Reductions in cocaine use may be correlated with fewer problems in areas broadly connected to general health and psychosocial arenas/domains. While the reported correlations [15•, 16•] are not robust, these data indicate that reduced drug use tips the point of risk-benefit in the desired direction. Additional data, likely to emerge from large epidemiological studies, will be required to corroborate and expand on these initial findings. Newly emerging data from Lai and his associates [24•] also offer the promise of a biomarker (circulating levels of endothelin-1) linked to a health-related outcome that appear sensitive to changes in cocaine use. In addition, with an ever increasing knowledge of neurocircuitry, the affective, motivational, cognitive, and social functions that constitute daily experience can be viewed as patterns of interactions among networked brain circuits.

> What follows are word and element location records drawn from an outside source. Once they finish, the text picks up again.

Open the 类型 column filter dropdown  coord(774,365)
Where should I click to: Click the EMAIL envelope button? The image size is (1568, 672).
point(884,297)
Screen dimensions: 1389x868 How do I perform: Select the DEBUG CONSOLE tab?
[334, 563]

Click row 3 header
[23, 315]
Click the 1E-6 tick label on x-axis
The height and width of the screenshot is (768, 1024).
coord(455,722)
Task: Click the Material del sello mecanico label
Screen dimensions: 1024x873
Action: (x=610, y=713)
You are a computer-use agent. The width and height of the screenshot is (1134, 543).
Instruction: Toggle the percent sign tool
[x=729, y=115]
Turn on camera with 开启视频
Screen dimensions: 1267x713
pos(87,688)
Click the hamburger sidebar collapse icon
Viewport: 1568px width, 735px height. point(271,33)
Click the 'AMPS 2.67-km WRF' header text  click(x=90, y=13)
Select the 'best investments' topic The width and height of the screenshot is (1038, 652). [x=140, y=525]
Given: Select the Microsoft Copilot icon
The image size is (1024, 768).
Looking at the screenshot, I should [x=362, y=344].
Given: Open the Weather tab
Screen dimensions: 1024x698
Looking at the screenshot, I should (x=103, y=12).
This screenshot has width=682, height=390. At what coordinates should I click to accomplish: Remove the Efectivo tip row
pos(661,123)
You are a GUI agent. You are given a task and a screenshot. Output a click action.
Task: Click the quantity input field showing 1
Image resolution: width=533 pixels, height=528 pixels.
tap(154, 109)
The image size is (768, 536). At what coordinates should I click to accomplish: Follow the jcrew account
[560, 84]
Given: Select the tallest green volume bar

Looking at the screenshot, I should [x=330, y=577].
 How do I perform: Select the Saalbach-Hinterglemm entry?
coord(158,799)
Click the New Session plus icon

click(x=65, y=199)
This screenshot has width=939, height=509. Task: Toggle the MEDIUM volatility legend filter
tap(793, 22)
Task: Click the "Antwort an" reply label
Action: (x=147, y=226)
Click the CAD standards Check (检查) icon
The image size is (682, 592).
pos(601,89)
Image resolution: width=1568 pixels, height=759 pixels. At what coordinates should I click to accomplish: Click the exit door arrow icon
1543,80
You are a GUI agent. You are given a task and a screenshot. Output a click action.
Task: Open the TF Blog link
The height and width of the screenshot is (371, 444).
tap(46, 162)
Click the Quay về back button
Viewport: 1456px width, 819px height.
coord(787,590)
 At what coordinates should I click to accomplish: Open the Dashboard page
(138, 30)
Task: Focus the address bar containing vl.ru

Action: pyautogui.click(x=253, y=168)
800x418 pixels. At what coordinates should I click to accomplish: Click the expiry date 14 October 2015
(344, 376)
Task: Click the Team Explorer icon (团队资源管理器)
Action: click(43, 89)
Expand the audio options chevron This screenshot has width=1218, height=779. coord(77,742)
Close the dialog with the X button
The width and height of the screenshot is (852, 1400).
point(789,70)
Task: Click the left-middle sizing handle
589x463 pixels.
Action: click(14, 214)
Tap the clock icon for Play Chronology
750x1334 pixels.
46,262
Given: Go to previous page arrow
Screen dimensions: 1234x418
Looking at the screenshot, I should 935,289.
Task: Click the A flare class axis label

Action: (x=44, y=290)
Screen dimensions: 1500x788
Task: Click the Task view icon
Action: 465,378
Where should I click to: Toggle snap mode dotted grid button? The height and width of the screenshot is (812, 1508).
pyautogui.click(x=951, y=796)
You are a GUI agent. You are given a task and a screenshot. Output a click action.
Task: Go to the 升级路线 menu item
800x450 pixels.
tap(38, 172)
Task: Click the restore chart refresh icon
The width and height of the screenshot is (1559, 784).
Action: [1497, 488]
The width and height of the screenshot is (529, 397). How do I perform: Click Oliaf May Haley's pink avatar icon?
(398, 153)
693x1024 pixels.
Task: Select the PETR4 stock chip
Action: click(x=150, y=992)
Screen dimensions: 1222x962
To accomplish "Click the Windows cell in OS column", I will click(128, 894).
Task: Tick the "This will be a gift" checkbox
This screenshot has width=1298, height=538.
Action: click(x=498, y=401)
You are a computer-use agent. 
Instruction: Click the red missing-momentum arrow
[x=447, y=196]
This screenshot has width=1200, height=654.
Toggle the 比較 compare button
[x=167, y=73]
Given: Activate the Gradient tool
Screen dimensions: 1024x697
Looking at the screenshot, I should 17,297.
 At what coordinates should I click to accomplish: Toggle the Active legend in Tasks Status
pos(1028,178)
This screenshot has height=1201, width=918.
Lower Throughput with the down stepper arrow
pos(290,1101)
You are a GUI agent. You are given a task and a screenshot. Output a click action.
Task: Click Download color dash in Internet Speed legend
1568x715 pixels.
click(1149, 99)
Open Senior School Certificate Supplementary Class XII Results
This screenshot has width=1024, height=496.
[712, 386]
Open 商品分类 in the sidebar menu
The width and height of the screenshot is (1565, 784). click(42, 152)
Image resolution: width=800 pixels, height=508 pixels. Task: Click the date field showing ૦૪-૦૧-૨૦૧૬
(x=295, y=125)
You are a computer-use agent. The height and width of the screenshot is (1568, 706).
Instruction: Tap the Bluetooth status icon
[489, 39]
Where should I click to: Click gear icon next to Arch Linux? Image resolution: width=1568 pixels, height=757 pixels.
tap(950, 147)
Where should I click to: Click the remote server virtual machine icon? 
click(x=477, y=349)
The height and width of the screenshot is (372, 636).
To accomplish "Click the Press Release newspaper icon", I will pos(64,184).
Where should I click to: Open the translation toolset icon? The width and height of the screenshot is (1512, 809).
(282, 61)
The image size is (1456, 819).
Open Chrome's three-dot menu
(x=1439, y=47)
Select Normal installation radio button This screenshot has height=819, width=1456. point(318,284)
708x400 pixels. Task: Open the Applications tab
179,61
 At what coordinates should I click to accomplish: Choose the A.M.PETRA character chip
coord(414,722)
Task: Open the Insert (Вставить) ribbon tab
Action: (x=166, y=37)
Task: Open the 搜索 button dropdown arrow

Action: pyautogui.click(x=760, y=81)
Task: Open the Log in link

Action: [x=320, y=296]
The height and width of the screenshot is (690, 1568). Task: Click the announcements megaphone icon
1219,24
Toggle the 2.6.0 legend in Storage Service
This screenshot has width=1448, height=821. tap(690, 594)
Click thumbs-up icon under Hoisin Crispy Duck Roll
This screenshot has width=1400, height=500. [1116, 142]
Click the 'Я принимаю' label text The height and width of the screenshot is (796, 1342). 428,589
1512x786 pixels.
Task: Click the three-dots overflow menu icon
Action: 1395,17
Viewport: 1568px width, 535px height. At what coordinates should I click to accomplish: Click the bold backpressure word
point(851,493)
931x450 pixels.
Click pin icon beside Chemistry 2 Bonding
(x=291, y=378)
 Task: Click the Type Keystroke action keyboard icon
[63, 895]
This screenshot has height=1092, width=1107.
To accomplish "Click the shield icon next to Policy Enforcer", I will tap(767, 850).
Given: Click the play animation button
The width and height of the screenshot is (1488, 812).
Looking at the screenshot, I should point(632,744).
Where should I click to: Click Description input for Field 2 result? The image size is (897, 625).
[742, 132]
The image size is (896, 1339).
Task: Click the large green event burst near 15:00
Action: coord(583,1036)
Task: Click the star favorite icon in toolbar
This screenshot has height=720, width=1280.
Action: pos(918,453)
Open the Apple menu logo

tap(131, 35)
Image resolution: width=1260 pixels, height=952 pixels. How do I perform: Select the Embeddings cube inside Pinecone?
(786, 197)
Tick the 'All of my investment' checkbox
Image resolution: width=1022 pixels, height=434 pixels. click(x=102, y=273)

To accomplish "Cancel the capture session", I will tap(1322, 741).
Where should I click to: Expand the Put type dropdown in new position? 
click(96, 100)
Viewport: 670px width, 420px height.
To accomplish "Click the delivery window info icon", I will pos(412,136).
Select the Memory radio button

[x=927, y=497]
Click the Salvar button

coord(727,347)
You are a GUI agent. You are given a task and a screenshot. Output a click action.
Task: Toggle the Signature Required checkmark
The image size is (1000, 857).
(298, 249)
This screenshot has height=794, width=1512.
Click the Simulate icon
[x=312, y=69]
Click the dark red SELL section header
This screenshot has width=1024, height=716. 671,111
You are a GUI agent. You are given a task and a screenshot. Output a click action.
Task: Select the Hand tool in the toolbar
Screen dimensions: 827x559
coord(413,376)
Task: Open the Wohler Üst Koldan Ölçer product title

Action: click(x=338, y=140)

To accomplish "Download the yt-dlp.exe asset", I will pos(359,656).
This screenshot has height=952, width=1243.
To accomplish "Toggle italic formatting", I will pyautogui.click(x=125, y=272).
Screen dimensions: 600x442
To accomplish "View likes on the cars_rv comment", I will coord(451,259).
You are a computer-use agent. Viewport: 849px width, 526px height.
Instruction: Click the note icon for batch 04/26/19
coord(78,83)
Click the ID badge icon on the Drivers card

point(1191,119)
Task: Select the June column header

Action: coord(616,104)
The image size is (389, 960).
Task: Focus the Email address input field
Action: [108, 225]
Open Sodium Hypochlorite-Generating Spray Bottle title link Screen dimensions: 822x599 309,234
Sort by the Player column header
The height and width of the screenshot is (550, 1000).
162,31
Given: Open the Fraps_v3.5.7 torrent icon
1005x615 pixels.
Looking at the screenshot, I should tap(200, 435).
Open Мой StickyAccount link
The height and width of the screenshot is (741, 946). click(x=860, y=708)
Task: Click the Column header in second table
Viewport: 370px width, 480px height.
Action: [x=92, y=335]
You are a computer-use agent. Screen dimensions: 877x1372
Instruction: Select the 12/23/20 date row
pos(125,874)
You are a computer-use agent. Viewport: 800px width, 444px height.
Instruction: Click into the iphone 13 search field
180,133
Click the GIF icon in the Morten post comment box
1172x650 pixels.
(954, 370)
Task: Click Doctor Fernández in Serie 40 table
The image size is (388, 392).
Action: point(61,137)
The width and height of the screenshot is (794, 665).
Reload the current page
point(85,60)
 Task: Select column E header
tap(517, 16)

Symptoms and symptom domains (in this case, as related to SUDs) may then be conceptualized as alterations of neuronal networks. These alterations can be viewed as the foundations of susceptibility to domains of neuro- and psychopathology. On this basis, we may be on the brink of a new era, wherein place of discrete disorders defined by DSM-V criteria, symptom domain(s), potentially crossing several DSM categories, may essentially become a therapeutic target with endpoints that would quantify neurocircuitry dynamics and their corresponding behavioral outcomes, perhaps even across a range of SUDs and beyond [30, 31]. Studies that conceptualize addictions within the framework of Research Domain Criteria (RDoC) defining symptom domains that associate brain circuitry and function may impact the structure of endpoints and redefine outcomes for pharmacotherapy trials in years to come. These types of data could form a foundation for public policy decisions as well as provide endpoints and outcome measures for pharmacotherapy trials in SUDs.